A determinação judicial surge em um momento de fragilidade institucional no estado, onde a liderança da Alerj é crucial não apenas para o funcionamento do parlamento, mas também para a linha sucessória do Executivo, atualmente sem governador e vice-governador definitivos.
Os Fundamentos da Anulação Judicial
A desembargadora Suely Lopes de Magalhães, responsável pela liminar, fundamentou sua decisão na premissa de que o processo eleitoral para a presidência da Alerj só poderia ser validamente realizado após a retotalização dos votos pelo Tribunal Regional Eleitoral (TRE-RJ). Esta exigência, segundo a magistrada, é uma decorrência direta da determinação do Tribunal Superior Eleitoral (TSE) que, anteriormente, cassou o mandato do então presidente da Alerj, Rodrigo Bacellar.
A retotalização dos votos é vista como um passo indispensável para se estabelecer a composição oficial e incontestável do colégio eleitoral da Assembleia, garantindo a legitimidade dos deputados aptos a participar da escolha do novo dirigente da Casa.

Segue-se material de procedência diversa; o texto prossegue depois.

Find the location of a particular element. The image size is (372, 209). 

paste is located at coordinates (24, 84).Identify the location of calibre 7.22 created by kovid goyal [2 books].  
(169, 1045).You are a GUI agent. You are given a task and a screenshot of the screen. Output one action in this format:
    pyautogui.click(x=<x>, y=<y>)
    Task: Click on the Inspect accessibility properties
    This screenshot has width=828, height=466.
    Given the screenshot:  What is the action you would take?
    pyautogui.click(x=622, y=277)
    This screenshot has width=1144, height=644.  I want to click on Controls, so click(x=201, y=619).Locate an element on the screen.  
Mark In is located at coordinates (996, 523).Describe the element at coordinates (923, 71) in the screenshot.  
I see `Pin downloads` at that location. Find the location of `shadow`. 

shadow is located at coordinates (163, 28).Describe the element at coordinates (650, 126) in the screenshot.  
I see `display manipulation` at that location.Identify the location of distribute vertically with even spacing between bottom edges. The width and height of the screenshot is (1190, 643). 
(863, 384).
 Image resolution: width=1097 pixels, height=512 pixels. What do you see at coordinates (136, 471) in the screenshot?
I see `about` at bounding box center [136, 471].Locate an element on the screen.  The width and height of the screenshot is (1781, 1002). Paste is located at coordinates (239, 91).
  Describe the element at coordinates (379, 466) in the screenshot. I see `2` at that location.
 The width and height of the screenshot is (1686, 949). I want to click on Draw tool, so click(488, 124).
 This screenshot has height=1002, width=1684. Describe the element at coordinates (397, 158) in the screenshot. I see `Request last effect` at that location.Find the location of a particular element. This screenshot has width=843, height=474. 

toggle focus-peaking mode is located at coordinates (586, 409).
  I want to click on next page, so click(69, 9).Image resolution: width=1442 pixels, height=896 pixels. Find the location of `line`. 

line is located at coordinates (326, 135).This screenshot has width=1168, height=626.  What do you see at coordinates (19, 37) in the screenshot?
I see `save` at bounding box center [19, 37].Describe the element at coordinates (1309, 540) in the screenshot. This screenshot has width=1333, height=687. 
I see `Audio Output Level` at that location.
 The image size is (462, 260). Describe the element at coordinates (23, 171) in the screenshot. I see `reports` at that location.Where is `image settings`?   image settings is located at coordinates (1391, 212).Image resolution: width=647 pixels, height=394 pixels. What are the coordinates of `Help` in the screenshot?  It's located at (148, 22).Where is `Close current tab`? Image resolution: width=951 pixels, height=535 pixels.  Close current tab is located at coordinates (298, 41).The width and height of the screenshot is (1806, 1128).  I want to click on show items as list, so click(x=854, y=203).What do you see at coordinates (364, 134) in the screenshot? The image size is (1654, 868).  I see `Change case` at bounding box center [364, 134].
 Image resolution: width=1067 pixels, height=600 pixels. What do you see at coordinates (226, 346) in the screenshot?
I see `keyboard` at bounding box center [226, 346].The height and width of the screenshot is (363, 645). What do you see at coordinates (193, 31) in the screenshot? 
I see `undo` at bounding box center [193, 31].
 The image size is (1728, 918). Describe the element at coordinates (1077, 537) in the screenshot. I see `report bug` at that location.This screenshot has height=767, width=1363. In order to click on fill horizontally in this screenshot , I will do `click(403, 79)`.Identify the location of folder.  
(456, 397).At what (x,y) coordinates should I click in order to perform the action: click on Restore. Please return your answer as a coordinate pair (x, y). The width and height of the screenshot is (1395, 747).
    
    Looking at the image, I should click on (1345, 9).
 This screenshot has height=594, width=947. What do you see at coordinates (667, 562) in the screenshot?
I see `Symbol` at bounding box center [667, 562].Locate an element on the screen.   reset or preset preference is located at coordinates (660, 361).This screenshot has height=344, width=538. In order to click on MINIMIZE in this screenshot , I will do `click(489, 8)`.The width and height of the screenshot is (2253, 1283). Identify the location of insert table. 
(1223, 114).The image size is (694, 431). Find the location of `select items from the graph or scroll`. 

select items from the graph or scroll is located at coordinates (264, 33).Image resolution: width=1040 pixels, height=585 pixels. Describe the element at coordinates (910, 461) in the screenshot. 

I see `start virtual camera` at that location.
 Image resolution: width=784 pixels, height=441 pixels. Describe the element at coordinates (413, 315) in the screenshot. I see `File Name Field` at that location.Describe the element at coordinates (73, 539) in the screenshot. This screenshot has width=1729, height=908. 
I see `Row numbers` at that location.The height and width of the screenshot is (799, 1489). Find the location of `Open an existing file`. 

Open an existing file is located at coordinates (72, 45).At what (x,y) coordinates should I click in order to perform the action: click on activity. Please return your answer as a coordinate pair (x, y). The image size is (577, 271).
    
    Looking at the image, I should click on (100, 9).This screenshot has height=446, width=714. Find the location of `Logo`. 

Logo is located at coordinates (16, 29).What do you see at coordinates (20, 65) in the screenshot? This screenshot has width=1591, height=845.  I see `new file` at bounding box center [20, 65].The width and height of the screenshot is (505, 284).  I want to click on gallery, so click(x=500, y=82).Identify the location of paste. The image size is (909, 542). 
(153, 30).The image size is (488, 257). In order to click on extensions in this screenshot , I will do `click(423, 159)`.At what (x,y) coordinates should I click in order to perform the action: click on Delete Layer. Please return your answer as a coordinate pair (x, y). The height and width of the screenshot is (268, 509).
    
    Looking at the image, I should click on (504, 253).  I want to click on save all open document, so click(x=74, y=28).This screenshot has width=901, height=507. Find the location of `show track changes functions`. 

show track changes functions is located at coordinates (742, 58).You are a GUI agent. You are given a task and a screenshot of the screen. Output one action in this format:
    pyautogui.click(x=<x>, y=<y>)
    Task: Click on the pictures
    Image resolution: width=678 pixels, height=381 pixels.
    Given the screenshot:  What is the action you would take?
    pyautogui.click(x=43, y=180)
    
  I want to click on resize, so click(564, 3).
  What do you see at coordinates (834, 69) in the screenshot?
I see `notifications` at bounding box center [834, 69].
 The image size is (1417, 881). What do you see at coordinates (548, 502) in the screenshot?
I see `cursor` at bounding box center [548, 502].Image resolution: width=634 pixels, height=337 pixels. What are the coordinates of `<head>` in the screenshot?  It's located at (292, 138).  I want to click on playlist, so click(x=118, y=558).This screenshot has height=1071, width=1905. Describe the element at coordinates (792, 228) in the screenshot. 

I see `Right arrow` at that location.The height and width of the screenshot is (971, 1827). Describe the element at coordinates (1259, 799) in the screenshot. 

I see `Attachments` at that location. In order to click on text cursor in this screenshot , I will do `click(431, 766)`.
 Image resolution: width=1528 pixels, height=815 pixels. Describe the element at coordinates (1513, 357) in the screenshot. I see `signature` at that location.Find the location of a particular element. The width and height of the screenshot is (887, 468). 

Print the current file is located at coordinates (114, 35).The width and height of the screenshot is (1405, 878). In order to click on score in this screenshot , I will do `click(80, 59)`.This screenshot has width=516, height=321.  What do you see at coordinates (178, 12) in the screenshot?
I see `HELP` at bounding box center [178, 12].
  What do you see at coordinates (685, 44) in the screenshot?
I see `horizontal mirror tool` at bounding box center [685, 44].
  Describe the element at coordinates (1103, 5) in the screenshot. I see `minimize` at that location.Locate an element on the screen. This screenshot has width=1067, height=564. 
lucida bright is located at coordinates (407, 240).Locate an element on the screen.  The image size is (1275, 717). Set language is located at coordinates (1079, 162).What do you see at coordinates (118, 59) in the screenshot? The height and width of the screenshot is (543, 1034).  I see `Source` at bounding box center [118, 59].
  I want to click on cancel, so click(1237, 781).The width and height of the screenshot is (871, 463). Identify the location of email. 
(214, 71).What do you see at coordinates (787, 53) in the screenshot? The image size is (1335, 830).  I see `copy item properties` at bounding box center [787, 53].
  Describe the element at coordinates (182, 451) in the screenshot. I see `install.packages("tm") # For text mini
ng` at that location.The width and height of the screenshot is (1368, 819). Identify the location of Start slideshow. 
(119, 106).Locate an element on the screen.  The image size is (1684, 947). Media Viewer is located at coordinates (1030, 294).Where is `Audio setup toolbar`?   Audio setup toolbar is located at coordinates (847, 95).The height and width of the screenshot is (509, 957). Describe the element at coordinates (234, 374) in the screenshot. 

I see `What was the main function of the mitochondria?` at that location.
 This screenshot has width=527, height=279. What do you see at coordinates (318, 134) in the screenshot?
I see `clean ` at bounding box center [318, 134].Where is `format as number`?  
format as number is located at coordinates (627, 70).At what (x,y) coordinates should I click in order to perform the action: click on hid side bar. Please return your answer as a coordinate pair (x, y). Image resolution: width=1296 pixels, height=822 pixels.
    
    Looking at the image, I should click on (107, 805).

Sem essa prévia definição, o processo eleitoral seria considerado prematuro e juridicamente inválido.
A Eleição Contestada na Alerj
Na tarde da mesma quinta-feira, poucas horas antes da decisão judicial, o deputado Douglas Ruas havia sido eleito com o apoio de 45 dos 47 parlamentares presentes na sessão. O pleito, contudo, foi marcado pelo boicote da oposição, com a ausência de 22 deputados, e a validade do resultado foi imediatamente contestada judicialmente pelo Partido Democrático Trabalhista (PDT). O processo eleitoral ocorreu em meio a um clima de intensa polarização e questionamentos sobre sua conformidade com as diretrizes judiciais vigentes.
A Complexa Linha de Sucessão do Governo Fluminense
A decisão liminar da desembargadora vai além da Alerj, impactando diretamente a linha de sucessão do governo do Rio de Janeiro. A magistrada ressaltou que a realização do processo eleitoral para a Mesa Diretora da Assembleia, sem o cumprimento integral da determinação do TSE, não comprometeria apenas a escolha interna da Casa, mas também a definição do futuro chefe do Executivo estadual. Isso se deve à complexa situação política atual.
O Rio de Janeiro encontra-se sem vice-governador desde maio de 2025, quando Thiago Pampolha renunciou para assumir um cargo de conselheiro no Tribunal de Contas do Estado (TCE-RJ). Além disso, a situação se agravou com a renúncia do governador Cláudio Castro, manifestada na segunda-feira (23) com o objetivo de disputar uma vaga no Senado. No entanto, o TSE posteriormente o cassou e declarou inelegível até 2030, por abuso de poder político e econômico na campanha de reeleição de 2022.
Com o presidente da Alerj sendo o próximo na linha de sucessão governamental, a vacância e a disputa pela liderança da Assembleia deixam o cargo de chefe do Executivo nas mãos do presidente do Tribunal de Justiça do Rio de Janeiro, desembargador Ricardo Couto de Castro, que atualmente exerce interinamente a função.
Com a anulação da eleição e a complexa conjuntura política e jurídica que cerca a Assembleia Legislativa, o cenário para a governança do Rio de Janeiro permanece em aberto. A expectativa agora se volta para os próximos passos da Justiça e do Tribunal Regional Eleitoral, que deverão promover a retotalização dos votos, permitindo, enfim, um novo e legítimo processo de escolha para a presidência da Alerj e estabilizando a linha sucessória do estado em um momento de profunda incerteza política.